→ PAGE TEXT
..........

Note to Editors: The following speech was delivered by RISE Mzansi National Assembly Caucus Whip, Makashule Gana MP, during the first reading debate on the Appropriation Bill.
Ndza khensa, Mutshami wa Xitulu
Members of Parliament
President and Deputy President
Ministers and Deputy Ministers
South Africans
Although RISE Mzansi will make declarations in respect of two Budget Votes, we will support the Appropriation Bill, Minister. One of the reasons we joined the Government of National Unity was so that Bills such as this should pass with no fuss so that the South African people do not suffer any further. They need these funds and need them urgently.
But I also wish to remind the Honourable Members of this House that it was at this podium in 2009 that President Motlanthe outlined a package exceeding R740-billion over five-years to stimulate the South African economy. Those funds were supposed to go mostly to infrastructure – trains, roads, bridges and so on.
It was this package that set off the feeding frenzy of corruption we now know as State Capture. At Transnet, Eskom, PRASA, water boards and other agencies, the stealing continued at an industrial scale. Today, the money is gone but we do not have this infrastructure, and very few people have been held accountable.

..........

→ LIST OF TASKS
A. According to the speech on the Appropriation Bill, what did President Motlanthe outline at the podium in 2009?
B. List the bodies that the speech on the Appropriation Bill names as places where the stealing continued at an industrial scale.
C. Carry the speech on the Appropriation Bill forward from its final sentence.

→ RECORDED DATA
..........

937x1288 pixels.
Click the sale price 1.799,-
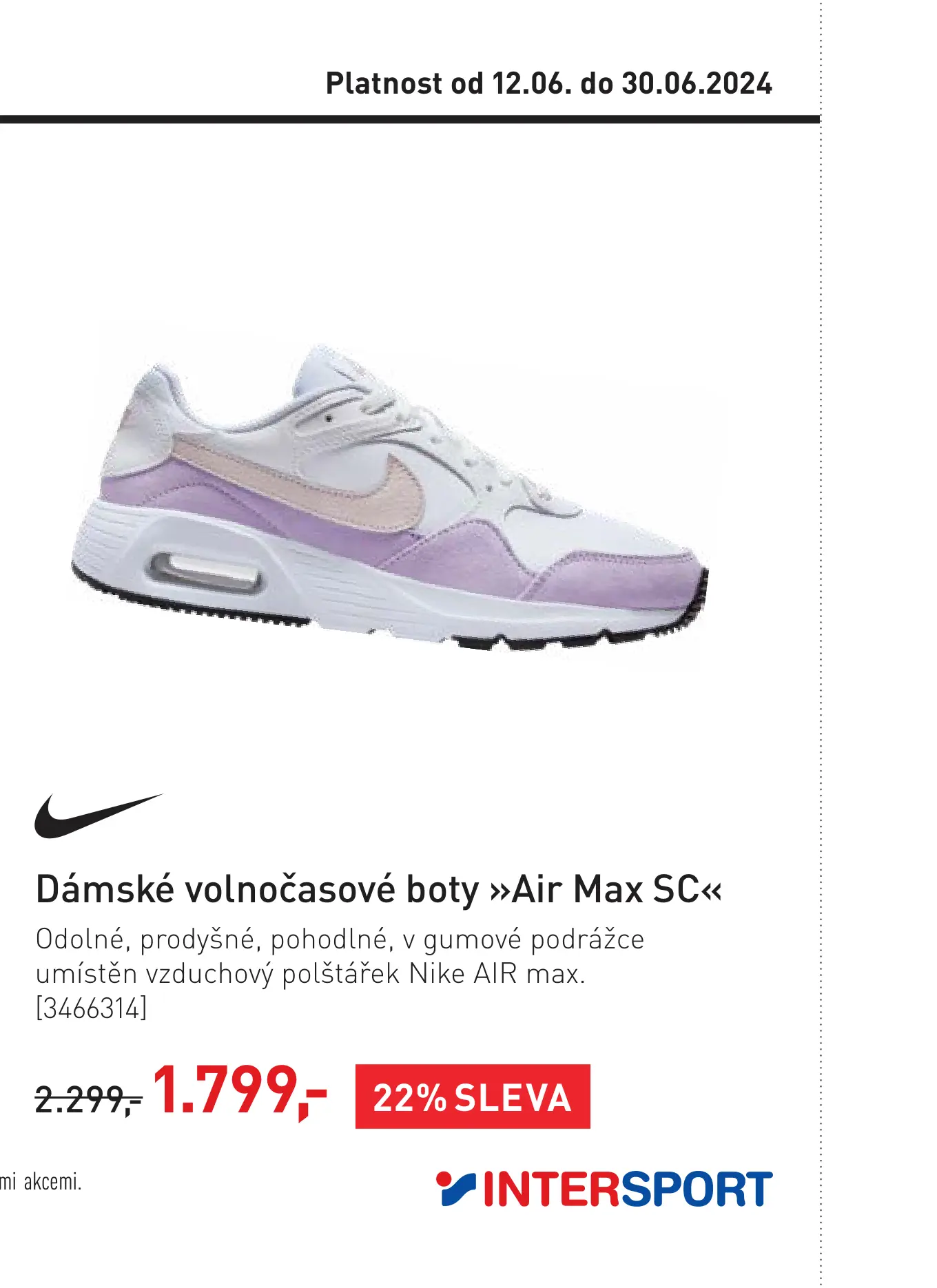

..........

→ OUTPUTS IN ORDER
A. A package exceeding R740-billion over five years to stimulate the South African economy.

B. Transnet, Eskom, PRASA and water boards

C.
While the stealing was going on, from the 2014/15 financial year, Cabinet and Parliament approved annual budgets that reduced spending on land reform and restitution. And yet, the same people who had supported that reduction in financial support for land reform demanded changes to the Constitution because they blamed it for slow progress in land reform. They were diverting attention from how they protected waste and stealing, and deprivation of our most important aspect of nation building, the land issue.
Madam Speaker, the 7th Parliament and Administration cannot engage in this kind of dishonesty. There is only so much the Treasury can do. It cannot run municipalities that waste money and permit stealing. It cannot micromanage corrupt executives and politicians who oversee, with no remorse, borrowed billions being stolen while power stations take forever and more money to build.
South Africa’s economic crisis is borne by the ideology of entitlement to stealing or creaming off the top. When you tabled this budget in February minister, you said the government pays between 1.5 to 2 times for goods and services. That unsustainable ratio cannot stand. The Constitution demands that the South African people get value for their money.
We now pay more to service debt that we do to keep South Africans alive! We even borrow to pay debt! The endowment left by the Third Administration has been squandered, leaving South Africans hopeless and angry.
Building a new endowment for future generations must begin with this House doing its job of oversight properly, and help to double the impact of this budget by making sure that every penny is used properly.
Ndza khensa!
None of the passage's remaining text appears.